| What you should do |
The records follow. Copy each one exactly.

▬▬▬▬▬▬▬▬▬▬

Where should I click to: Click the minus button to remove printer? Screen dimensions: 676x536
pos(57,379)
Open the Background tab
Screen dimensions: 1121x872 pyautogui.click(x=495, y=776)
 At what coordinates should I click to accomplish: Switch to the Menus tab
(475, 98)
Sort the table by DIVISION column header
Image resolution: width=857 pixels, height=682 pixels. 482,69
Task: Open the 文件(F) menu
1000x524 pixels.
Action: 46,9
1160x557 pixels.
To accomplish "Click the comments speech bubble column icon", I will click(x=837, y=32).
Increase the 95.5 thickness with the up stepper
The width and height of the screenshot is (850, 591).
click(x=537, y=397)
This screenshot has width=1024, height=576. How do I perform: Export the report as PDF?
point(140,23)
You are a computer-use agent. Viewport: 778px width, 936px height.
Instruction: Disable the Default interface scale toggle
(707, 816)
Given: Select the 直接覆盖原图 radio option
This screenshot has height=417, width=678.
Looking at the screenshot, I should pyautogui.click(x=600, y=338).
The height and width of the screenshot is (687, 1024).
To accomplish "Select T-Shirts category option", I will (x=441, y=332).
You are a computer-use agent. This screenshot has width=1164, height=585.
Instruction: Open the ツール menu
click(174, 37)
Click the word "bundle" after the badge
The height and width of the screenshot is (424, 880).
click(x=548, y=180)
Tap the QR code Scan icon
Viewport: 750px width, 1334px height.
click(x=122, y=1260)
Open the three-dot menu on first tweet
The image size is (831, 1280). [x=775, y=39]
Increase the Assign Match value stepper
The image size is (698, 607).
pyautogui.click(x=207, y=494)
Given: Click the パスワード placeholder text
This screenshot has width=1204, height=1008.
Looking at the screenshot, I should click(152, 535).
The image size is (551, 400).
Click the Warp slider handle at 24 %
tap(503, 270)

▬▬▬▬▬▬▬▬▬▬

| Task result |
Where should I click to: Click the minus button to remove printer? Screen dimensions: 676x536
pos(57,379)
Open the Background tab
Screen dimensions: 1121x872 pyautogui.click(x=495, y=776)
 At what coordinates should I click to accomplish: Switch to the Menus tab
(475, 98)
Sort the table by DIVISION column header
Image resolution: width=857 pixels, height=682 pixels. 482,69
Task: Open the 文件(F) menu
1000x524 pixels.
Action: 46,9
1160x557 pixels.
To accomplish "Click the comments speech bubble column icon", I will click(x=837, y=32).
Increase the 95.5 thickness with the up stepper
The width and height of the screenshot is (850, 591).
click(x=537, y=397)
This screenshot has width=1024, height=576. How do I perform: Export the report as PDF?
point(140,23)
You are a computer-use agent. Viewport: 778px width, 936px height.
Instruction: Disable the Default interface scale toggle
(707, 816)
Given: Select the 直接覆盖原图 radio option
This screenshot has height=417, width=678.
Looking at the screenshot, I should pyautogui.click(x=600, y=338).
The height and width of the screenshot is (687, 1024).
To accomplish "Select T-Shirts category option", I will (x=441, y=332).
You are a computer-use agent. This screenshot has width=1164, height=585.
Instruction: Open the ツール menu
click(174, 37)
Click the word "bundle" after the badge
The height and width of the screenshot is (424, 880).
click(x=548, y=180)
Tap the QR code Scan icon
Viewport: 750px width, 1334px height.
click(x=122, y=1260)
Open the three-dot menu on first tweet
The image size is (831, 1280). [x=775, y=39]
Increase the Assign Match value stepper
The image size is (698, 607).
pyautogui.click(x=207, y=494)
Given: Click the パスワード placeholder text
This screenshot has width=1204, height=1008.
Looking at the screenshot, I should click(152, 535).
The image size is (551, 400).
Click the Warp slider handle at 24 %
tap(503, 270)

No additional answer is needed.